• **Task brief**
Report the lines of the material that carry the string "computer".

(Records for this task begins)

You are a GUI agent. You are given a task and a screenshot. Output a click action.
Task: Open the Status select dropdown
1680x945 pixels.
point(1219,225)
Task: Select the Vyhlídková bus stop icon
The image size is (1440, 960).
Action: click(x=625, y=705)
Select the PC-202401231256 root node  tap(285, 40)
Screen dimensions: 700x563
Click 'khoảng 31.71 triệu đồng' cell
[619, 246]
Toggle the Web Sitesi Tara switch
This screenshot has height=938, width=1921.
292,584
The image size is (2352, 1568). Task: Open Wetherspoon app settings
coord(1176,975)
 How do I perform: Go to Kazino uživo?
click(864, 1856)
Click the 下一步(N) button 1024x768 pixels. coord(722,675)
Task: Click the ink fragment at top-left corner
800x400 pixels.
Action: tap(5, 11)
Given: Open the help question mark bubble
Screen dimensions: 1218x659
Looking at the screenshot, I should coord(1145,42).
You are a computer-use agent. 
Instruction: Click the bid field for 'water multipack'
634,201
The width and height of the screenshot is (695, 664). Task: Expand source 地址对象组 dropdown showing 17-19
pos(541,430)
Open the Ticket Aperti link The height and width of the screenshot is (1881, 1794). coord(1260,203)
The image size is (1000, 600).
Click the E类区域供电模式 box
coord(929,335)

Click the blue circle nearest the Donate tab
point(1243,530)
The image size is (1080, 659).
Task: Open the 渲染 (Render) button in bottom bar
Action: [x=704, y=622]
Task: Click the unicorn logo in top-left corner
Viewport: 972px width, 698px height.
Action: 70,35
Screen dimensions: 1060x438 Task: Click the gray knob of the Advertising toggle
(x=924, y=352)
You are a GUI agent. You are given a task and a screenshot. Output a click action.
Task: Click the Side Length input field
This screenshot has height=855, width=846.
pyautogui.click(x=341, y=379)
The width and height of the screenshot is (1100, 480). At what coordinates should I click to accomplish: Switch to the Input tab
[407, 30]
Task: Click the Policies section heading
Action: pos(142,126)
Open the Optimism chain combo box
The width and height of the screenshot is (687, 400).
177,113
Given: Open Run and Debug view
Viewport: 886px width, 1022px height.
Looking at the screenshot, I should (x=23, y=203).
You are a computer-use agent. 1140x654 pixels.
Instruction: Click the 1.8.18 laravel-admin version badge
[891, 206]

(Records for this task ends)

• **Finished task**
You are a computer-use agent. 
You are a computer-use agent. 1140x654 pixels.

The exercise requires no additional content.